● What this task involves: Take the lines from the one with "The height and" through the last line of the material below and write them out exactly, without any pictures.

● Excerpted data:
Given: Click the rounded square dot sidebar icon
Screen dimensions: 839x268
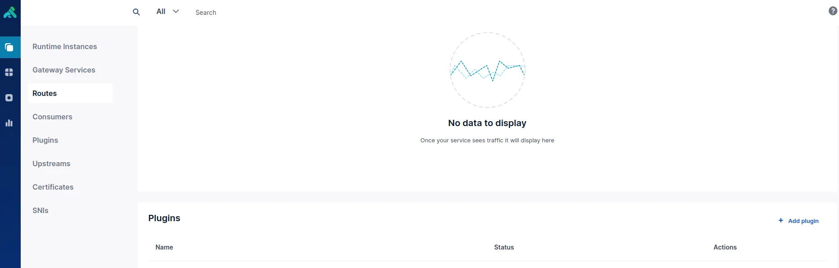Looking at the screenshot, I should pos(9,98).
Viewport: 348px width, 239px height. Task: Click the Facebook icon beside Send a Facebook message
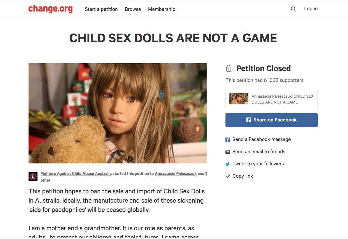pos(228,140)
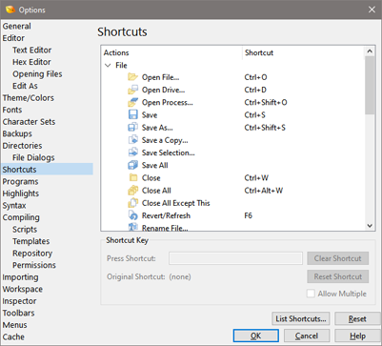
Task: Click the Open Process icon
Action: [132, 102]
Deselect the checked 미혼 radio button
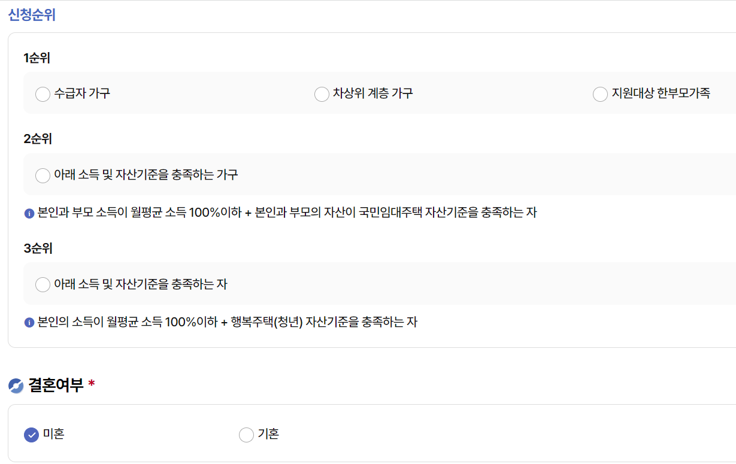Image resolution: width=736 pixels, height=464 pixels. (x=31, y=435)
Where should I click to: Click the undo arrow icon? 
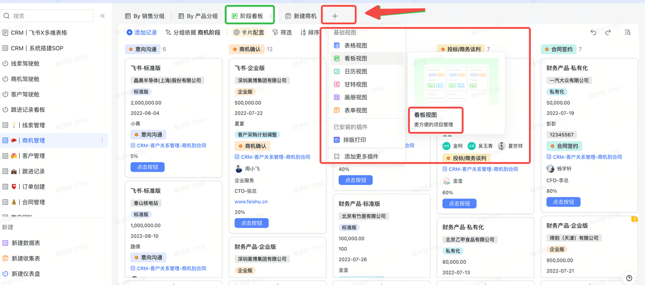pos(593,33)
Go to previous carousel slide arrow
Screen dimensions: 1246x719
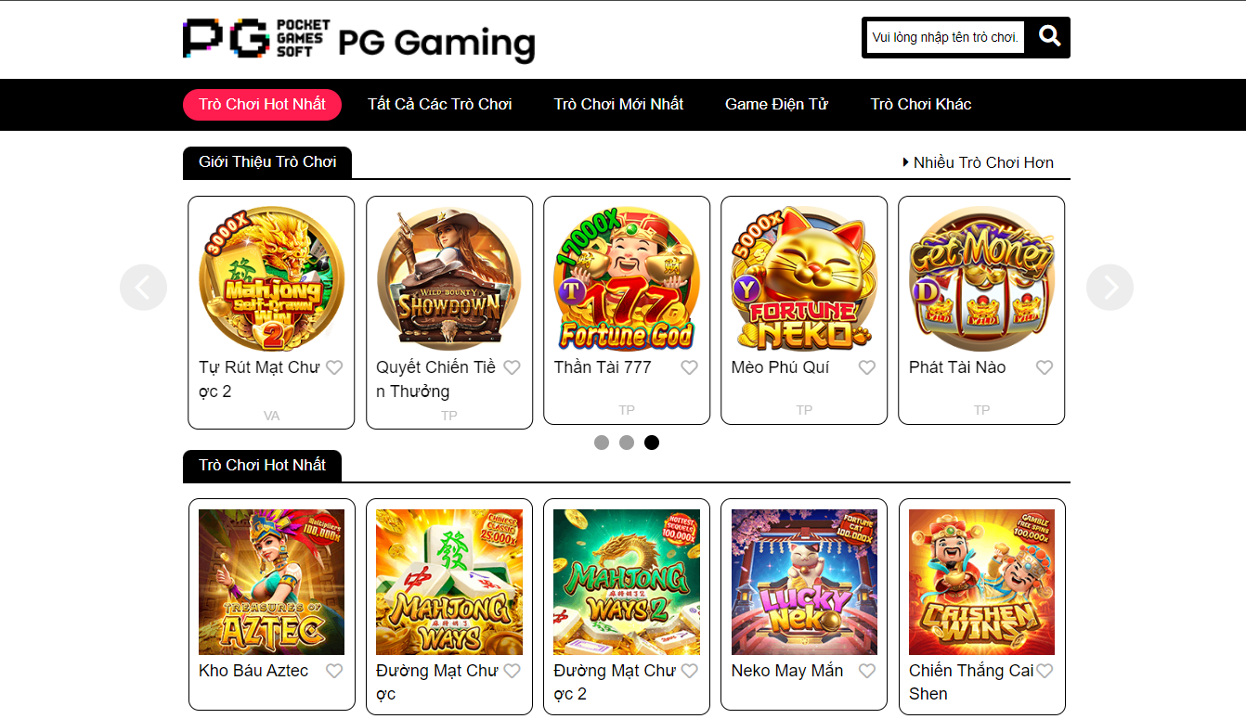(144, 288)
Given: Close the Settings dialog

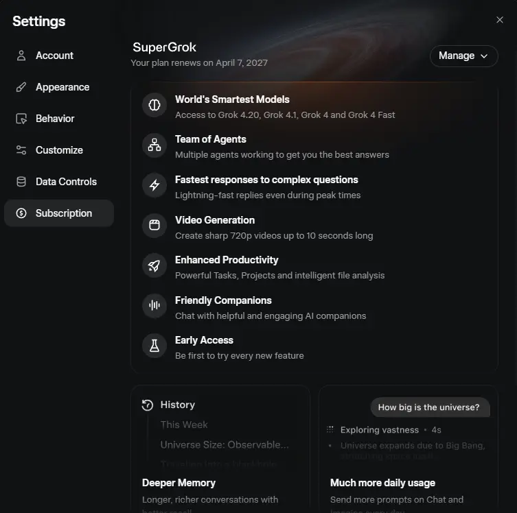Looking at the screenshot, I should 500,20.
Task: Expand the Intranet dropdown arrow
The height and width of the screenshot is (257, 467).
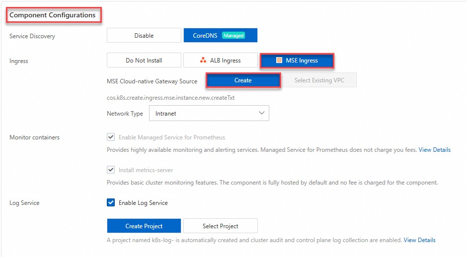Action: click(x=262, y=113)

● Worked solution:
The height and width of the screenshot is (257, 467).
Action: click(x=262, y=113)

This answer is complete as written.